━━━ Brontekst ━━━
Mitchell Blake Easter (Winston-Salem, 15 november1954)[1] is een Amerikaansepopzanger en -gitarist, songwriter en producent. Easter wordt vaak geassocieerd met de janglepopstijl van gitaarmuziek en staat bekend als producent van R.E.M.'s[2] vroege albums van 1981 tot 1984 en als frontman van de band Let's Active uit de jaren 1980.[3]
Biografie
Easter werd geboren in Winston-Salem, North Carolina. Hij was van jongs af aan nauw betrokken bij muziek. Hij studeerde van 1974 tot zijn afstuderen in 1978 aan de University of North Carolina at Chapel Hill. Hij speelde in een aantal schoolbands, waarvan sommige tijdens zijn jeugd met vriend Chris Stamey (later van The dB's[4]).
In 1980 startte Easter de Drive-In Studio[5], een professionele opnamestudio in de oorspronkelijk garage van zijn ouders.[6] Een van zijn eerste opnamesessies was de debuutsingle Radio Free Europe van R.E.M. Drive-In Studio werd een integraal onderdeel van het lokale indierockcircuit van Winston-Salem, door een aantal bands op te nemen tegen lage knockdown-tarieven. Easter sloot de Drive-In Studio in 1994 en verhuisde van Winston-Salem naar Kernersville, North Carolina, waar hij zijn huidige opnamestudio Fidelitorium Recordings opende.
Als platenproducent is Easter waarschijnlijk het best bekend om zijn werk met R.E.M. van 1981 tot 1984. Sinds 1981 heeft Easter albums van vele andere artiesten geproduceerd, ontwikkeld en vaak muzikaal bijgedragen aan albums, waaronder van Mary Prankster, Ex Hex, Ben Folds Five, Pylon, Helium, Pavement, Suzanne Vega, Game Theory, The Loud Family, Marshall Crenshaw, The Connells, Velvet Crush, Ken Stringfellow (van The Posies) en Birds of Avalon.
━━━
● Schrijfopdracht:
Herschrijf het stuk uit de brontekst van "Mitchell Blake Easter" tot en met "van The dB's[4]).", en zet daarbij "bandjes op school" in plaats van "schoolbands".
━━━ Gegeven informatie ━━━
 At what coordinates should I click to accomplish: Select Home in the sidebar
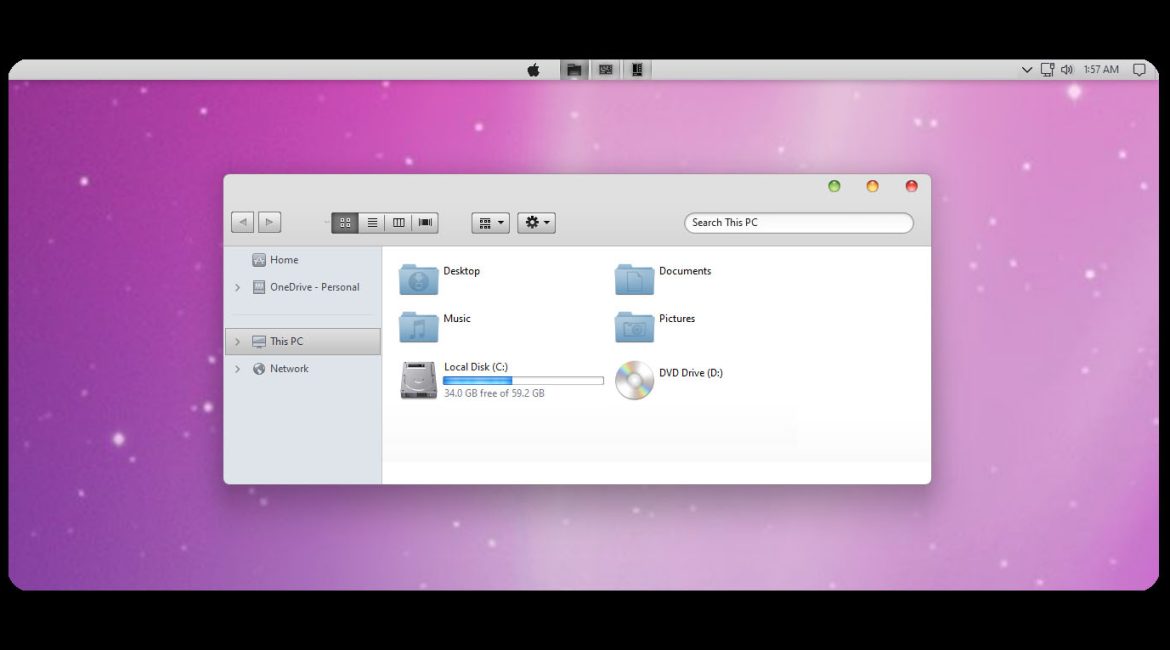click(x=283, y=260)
━━━
━━━ Gegeven informatie ━━━
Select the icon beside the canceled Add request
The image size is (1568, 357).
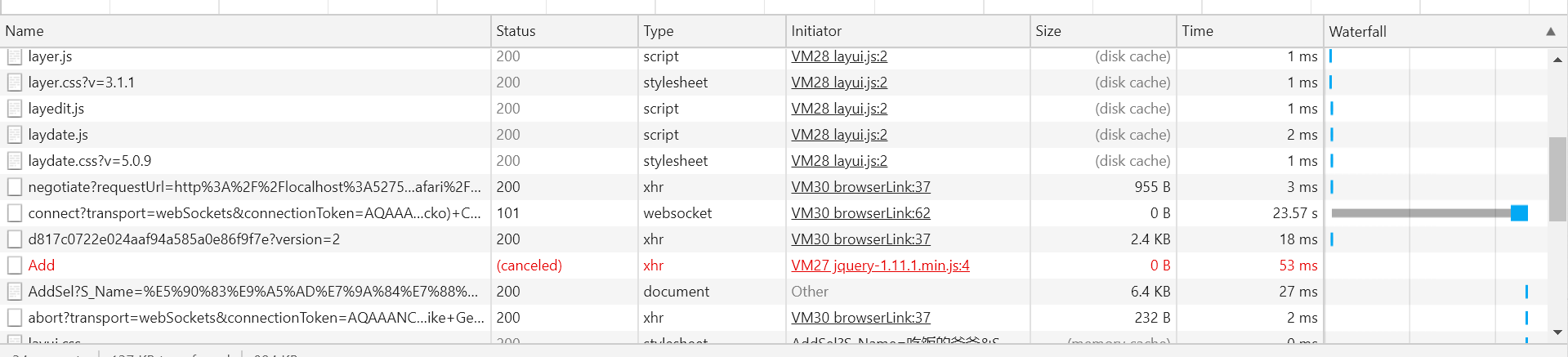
━━━
● Volledig antwoord:
Mitchell Blake Easter (Winston-Salem, 15 november1954)[1] is een Amerikaansepopzanger en -gitarist, songwriter en producent. Easter wordt vaak geassocieerd met de janglepopstijl van gitaarmuziek en staat bekend als producent van R.E.M.'s[2] vroege albums van 1981 tot 1984 en als frontman van de band Let's Active uit de jaren 1980.[3]
Biografie
Easter werd geboren in Winston-Salem, North Carolina. Hij was van jongs af aan nauw betrokken bij muziek. Hij studeerde van 1974 tot zijn afstuderen in 1978 aan de University of North Carolina at Chapel Hill. Hij speelde in een aantal bandjes op school, waarvan sommige tijdens zijn jeugd met vriend Chris Stamey (later van The dB's[4]).